The 38th International Emmy Awards took place on November 22, 2010, in New York City, and was hosted by actor Jason Priestley. The award ceremony, presented by the International Academy of Television Arts and Sciences (IATAS), honors all TV programming produced and originally aired outside the United States.

Ceremony 
Nominations for the 38th International Emmy Awards  were announced on October 4, 2010, by the International Academy of Television Arts & Sciences (IATAS) at a Press Conference at Mipcom in Cannes. There are 39 nominees in 10 categories. The nominees were selected over six months by a composite panel of 700 judges representing 50 countries. The British TV led, like last year, most of the International Emmys, which awards the television programs made outside the United States.

Helena Bonham Carter was awarded as best actress for her role as Enid Blyton in BBC's Enid.

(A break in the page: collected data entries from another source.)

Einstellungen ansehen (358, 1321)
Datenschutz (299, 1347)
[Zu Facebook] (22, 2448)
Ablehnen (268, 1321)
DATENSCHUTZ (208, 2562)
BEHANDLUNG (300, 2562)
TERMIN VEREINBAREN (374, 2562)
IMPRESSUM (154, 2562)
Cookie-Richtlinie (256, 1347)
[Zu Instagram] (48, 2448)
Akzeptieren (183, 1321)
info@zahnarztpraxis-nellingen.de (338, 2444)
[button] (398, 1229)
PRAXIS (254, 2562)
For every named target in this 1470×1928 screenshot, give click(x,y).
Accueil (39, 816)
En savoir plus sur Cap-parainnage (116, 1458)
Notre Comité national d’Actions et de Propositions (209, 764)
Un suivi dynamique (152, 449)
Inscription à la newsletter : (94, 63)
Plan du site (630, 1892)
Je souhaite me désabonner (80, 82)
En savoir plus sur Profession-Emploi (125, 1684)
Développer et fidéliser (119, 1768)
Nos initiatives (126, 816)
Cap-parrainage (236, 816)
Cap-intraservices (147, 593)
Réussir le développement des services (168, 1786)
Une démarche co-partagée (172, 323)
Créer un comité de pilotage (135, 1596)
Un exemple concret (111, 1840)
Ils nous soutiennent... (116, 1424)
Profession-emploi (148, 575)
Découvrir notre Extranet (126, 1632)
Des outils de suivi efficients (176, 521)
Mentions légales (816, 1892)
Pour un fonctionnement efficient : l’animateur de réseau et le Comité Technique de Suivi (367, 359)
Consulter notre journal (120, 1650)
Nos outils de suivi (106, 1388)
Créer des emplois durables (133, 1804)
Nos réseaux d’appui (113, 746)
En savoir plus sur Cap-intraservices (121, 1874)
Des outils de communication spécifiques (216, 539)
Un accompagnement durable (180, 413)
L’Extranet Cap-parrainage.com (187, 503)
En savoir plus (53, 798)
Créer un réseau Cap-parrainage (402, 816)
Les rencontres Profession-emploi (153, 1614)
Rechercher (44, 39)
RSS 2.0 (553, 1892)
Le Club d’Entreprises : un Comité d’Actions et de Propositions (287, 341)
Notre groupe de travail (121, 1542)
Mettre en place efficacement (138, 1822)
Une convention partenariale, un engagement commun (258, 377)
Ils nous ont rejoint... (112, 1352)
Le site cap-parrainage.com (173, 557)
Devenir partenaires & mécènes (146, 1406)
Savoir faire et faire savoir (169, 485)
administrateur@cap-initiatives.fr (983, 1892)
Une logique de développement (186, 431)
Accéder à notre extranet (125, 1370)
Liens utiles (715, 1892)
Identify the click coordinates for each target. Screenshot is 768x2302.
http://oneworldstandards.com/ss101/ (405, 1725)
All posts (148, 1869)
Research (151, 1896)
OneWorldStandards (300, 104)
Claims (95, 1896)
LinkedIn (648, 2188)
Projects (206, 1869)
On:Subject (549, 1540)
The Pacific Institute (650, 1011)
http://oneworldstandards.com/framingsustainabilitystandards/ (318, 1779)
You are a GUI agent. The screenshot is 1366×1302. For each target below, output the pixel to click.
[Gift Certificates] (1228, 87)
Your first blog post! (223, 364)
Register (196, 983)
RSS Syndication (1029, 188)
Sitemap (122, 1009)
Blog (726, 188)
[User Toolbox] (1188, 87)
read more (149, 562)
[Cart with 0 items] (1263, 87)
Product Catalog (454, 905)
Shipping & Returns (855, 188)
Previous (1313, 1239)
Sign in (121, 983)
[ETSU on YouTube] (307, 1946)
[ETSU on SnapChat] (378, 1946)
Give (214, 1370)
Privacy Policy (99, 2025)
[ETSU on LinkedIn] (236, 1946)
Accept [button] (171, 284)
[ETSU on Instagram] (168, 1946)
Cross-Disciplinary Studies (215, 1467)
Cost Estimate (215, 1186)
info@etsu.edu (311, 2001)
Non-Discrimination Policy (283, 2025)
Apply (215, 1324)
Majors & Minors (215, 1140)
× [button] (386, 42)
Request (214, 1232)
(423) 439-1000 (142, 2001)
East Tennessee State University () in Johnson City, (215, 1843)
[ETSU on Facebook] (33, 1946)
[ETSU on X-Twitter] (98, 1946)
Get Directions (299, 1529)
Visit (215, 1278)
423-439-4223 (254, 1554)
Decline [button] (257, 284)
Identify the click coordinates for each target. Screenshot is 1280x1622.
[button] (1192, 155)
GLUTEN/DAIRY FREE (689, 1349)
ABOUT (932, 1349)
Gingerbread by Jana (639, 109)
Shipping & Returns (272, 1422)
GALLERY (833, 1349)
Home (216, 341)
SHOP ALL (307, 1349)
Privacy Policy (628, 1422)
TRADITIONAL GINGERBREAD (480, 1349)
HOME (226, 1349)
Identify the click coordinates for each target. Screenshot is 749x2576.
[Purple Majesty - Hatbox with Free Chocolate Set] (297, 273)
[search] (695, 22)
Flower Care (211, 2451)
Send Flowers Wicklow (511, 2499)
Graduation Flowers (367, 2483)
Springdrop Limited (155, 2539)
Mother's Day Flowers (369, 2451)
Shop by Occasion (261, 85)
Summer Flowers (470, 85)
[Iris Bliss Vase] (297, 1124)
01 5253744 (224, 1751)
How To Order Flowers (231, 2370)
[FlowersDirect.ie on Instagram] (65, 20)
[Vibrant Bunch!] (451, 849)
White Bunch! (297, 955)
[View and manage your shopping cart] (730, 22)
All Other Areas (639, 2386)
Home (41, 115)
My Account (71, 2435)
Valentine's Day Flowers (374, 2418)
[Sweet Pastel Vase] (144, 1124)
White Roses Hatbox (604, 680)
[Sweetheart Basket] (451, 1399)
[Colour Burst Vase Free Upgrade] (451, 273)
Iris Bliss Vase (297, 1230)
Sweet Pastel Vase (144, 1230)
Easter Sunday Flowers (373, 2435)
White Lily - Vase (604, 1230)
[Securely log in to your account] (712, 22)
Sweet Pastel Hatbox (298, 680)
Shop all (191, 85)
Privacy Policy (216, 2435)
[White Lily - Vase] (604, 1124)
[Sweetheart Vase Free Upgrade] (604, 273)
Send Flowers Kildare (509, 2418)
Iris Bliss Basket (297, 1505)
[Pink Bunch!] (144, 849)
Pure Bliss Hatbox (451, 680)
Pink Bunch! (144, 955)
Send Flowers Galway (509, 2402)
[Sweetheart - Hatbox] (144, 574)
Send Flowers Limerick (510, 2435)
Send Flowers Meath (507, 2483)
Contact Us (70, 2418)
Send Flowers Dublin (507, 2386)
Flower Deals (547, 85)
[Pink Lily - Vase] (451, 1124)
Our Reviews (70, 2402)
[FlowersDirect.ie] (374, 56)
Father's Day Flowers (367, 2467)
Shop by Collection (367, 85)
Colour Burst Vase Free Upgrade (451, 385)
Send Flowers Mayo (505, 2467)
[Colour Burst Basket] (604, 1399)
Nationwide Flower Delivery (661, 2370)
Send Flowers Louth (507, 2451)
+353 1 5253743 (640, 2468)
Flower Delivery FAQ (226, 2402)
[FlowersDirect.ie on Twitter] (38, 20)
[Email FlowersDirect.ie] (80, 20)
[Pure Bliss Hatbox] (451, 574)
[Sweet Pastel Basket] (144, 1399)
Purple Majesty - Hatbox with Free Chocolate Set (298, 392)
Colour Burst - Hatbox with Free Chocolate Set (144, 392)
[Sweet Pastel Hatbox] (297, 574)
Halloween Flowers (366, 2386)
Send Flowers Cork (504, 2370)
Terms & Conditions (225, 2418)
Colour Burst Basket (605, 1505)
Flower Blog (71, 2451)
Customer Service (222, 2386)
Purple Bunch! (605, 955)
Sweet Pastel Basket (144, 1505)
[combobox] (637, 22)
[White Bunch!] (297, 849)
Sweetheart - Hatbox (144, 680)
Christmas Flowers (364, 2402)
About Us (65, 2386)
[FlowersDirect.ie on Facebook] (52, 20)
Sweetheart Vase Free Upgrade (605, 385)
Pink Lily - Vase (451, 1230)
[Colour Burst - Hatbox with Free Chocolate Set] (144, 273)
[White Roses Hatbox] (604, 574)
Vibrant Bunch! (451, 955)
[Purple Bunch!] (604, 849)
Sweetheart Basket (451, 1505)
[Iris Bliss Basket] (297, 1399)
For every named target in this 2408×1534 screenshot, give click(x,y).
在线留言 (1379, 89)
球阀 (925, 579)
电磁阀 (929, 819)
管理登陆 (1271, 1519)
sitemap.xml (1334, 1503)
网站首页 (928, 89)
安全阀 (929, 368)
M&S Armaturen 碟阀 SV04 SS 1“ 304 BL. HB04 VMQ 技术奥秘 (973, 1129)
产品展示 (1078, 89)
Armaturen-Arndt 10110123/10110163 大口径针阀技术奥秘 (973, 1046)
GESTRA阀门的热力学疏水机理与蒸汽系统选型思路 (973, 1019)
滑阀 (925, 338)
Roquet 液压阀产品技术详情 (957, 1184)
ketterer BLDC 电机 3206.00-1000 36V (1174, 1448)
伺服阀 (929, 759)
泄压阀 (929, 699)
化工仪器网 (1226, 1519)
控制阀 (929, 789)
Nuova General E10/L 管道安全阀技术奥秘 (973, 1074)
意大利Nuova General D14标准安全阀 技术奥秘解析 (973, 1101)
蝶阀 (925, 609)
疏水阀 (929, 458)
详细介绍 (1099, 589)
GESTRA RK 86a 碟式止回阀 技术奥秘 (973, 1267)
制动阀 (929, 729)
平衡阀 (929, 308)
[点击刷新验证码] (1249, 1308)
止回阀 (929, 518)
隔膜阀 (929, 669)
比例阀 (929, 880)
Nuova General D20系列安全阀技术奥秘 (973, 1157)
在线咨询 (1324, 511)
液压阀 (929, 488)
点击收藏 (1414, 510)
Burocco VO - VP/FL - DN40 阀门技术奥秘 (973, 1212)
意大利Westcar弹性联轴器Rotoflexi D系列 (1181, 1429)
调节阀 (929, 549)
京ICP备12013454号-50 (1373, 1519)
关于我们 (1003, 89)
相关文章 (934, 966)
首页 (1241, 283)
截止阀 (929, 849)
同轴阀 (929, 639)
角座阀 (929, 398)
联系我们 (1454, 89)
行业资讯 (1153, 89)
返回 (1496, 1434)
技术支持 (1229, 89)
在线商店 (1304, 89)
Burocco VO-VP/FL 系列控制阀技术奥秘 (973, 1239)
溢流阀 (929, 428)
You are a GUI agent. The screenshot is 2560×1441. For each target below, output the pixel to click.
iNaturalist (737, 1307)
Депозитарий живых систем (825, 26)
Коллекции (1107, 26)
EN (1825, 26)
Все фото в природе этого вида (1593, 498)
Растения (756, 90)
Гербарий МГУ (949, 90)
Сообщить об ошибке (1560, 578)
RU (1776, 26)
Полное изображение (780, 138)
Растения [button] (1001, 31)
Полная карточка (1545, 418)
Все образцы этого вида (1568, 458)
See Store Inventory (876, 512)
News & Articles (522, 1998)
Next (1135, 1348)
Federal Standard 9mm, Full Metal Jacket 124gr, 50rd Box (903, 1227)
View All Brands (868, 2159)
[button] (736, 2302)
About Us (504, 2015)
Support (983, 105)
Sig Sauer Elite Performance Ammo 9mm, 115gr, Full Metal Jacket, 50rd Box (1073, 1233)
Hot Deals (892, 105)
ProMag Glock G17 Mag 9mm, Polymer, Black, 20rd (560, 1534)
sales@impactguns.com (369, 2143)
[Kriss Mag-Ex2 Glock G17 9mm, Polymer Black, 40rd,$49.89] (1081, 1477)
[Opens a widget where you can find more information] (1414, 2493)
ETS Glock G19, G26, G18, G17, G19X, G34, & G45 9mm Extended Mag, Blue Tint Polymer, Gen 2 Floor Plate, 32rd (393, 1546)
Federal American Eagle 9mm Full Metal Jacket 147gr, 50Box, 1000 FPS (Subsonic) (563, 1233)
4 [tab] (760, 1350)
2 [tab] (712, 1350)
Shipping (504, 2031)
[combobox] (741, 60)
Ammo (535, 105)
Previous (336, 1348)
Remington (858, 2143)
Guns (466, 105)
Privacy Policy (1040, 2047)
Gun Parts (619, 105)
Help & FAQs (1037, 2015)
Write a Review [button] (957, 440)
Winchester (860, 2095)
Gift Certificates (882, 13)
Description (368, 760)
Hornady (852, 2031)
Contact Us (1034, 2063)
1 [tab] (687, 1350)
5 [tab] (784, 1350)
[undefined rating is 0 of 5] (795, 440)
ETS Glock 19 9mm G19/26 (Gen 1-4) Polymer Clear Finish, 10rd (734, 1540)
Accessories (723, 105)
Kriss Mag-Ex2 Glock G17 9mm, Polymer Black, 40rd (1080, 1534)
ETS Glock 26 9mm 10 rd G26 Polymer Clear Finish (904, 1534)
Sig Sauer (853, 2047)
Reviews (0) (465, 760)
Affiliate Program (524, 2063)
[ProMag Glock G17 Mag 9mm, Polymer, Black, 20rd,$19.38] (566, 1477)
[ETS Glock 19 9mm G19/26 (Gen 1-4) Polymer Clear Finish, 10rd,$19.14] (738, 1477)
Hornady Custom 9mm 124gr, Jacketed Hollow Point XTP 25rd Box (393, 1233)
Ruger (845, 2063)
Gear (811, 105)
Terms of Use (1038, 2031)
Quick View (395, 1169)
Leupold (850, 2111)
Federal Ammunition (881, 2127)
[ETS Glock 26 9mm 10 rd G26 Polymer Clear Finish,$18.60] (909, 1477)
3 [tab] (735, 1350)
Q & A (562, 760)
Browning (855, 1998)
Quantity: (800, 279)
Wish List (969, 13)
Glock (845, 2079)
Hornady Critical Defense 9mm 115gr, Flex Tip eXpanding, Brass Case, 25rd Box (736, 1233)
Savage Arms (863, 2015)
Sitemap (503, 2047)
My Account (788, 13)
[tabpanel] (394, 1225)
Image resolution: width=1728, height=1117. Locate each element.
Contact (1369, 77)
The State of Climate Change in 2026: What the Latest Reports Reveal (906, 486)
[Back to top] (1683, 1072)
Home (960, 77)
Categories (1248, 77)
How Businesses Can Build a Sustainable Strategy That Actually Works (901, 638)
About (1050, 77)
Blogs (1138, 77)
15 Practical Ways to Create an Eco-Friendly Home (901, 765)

Bob Hoskins won the best actor award for his role in The Street, awarded in turn, as best drama series. The United Kingdom also won the best children's program awards (Shaun the Sheep) and best miniseries or TV movie, with Small Island. This year Portugal won his first Emmy for the telenovela Meu Amor. The best comedy award went to Traffic Light, an Israeli production. Romania won in the Arts Programming category with The World According to Ion B. and South Korea won for the first time in the documentary category with Mom and the Red Bean Cake.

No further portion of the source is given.